When I got home I remember feeling far more exhausted than any mile run would ever leave me. I remember just leaning against my locked door crying. I remember the shame I felt as my tears led to quiet heaving in my chest like I had just went a few rounds in the ring. It made me think that elementary school phrases like, “Sticks and stones can break my bones, but words can never hurt me,” are such lies. Sometimes words do hurt.  I only ever told one person about it and months after the fact because I just didn’t know how to express what happened. I still don’t think it makes sense really.  I just stopped running. I don’t even think it was because I was afraid it would happen again, but even thinking about that day makes my chest hurt. I double over and get this ball of ice in the pit of my stomach and my body tenses and I just know that I can’t run there again. The most frustrating part of the whole experience is that it was just a bunch of high school punks yelling a word and it made me feel so weak.

 

Meriam Webster has only one definition of the word faggot: a derogatory term for the male homosexual. The origin of the word is the Anglo-French fagot which is a bundle of sticks. I honestly never knew that there were two different spellings; all I knew was that one was harmless and the other struck me like a knife in the chest.  It’s funny how certain confrontations can impact you. I always thought that a word has no power over you unless you give it.  But sometimes circumstances don’t lie in your favor. In that moment though I was undoubtedly bigger and taller than those boys, they were in the position of power.  I thought I was fine with my identity. I am proud to be gay, but in that moment I wasn’t.  I felt vulnerable and weak and confused and scared all at once. It was the worst parts of riding a rollercoaster mixed with the apprehension of repelling backwards off of a cliff and a punch to the solar plexus all at once.  When I went out on that run I had one purpose and that was to do a thing that I had grown to enjoy in the sake of becoming a healthier person, trimming some fat along the way. Instead I was met with hate and as a result have become averse to an activity out of fear. The feeling is so irrational and yet it remains.
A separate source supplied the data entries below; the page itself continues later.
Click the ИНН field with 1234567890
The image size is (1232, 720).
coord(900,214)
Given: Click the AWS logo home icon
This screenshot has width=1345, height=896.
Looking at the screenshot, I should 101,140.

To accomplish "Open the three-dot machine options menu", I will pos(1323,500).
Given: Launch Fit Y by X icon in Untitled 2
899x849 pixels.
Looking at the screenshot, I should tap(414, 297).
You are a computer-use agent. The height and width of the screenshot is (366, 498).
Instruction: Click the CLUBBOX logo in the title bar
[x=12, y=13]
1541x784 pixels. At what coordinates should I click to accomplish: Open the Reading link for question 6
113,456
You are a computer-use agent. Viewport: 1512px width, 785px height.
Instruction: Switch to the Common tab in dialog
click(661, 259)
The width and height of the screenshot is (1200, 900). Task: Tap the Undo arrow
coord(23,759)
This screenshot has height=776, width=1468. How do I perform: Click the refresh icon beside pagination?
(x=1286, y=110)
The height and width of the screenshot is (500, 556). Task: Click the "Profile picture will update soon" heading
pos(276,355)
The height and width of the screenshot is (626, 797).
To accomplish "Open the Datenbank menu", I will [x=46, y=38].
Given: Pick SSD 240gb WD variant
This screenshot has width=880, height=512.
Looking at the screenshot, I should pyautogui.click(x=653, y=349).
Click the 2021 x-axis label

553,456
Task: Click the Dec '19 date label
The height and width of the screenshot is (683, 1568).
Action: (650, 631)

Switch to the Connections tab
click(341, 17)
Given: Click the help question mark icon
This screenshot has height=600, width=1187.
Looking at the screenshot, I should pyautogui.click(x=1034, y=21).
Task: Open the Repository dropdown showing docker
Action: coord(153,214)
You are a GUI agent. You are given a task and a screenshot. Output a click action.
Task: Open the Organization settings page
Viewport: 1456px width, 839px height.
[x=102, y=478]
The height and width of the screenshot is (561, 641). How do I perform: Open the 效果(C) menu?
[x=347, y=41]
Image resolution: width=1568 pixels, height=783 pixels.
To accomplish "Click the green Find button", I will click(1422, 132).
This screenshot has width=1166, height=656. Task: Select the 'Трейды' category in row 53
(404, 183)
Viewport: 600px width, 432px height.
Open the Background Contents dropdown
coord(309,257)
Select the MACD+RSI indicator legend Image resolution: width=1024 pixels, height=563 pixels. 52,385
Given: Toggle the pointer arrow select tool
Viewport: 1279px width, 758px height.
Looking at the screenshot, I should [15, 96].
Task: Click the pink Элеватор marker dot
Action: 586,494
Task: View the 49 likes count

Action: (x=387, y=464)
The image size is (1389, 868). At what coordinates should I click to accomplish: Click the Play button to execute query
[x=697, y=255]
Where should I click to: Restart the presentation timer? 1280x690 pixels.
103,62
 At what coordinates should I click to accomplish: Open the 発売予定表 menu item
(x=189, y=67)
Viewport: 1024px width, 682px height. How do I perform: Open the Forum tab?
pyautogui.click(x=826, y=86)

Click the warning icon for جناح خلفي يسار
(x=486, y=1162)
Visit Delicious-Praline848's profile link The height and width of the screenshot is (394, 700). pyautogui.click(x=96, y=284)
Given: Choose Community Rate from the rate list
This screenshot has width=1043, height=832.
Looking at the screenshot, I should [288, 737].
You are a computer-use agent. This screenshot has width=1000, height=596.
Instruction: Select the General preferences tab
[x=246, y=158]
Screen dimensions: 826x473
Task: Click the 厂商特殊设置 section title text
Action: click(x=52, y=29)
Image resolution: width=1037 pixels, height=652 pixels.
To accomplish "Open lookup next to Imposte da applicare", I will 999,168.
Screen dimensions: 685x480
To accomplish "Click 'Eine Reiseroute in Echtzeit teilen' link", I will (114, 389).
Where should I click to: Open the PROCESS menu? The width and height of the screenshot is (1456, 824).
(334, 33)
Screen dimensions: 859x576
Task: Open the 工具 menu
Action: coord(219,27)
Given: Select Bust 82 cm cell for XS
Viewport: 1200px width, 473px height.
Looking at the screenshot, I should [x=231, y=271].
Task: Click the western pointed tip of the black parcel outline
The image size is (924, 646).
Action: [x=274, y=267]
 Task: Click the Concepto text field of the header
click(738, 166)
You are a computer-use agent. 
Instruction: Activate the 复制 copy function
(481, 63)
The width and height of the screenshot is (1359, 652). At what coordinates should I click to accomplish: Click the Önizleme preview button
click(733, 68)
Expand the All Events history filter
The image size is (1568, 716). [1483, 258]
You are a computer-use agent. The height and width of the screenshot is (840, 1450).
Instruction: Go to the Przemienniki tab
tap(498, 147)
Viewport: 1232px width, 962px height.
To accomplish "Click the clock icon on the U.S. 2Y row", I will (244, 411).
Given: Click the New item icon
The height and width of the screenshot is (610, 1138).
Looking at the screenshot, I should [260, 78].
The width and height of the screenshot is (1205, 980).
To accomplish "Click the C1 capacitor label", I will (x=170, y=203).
You may be thinking where is this all coming from?  Here I am a few days before Valentine’s Day and instead of a post on love or relationships here I am burdening everyone with a tale of hate. I get it. I’m sorry. I really don’t intend to make these posts all downers but sometimes you just need a release. This wasn’t an experience I was planning on writing down, but a few weeks ago I watched the music video for a song that I really like called, “Calling Me” by Aquilo and I was suddenly back on that sidewalk.  It is such a beautiful video and when I watched it I felt stronger. I know it is such a cliché but music is very important in my life. Songs can make me smile and laugh or lay down and cry with just a few notes. This song gave me strength and inspiration.  I hope you’ll watch it and let me know how it made you feel.

Valentine’s Day is this weekend and I’ll be spending it alone like I have for the last 23 years but this Sunday I won’t be sad. This year I’m learning to love myself, flaws and all. I mean I have to live with myself for the rest of my life I might as well find a way to make that time enjoyable. And maybe that’s just a faggot thing to say but I can’t change who I am. What I can change is how I let others opinions of that affect me.  In the wise words of Rafiki, “Oh yes, the past can hurt. But from the way I see it, you can either run from it, or learn from it.”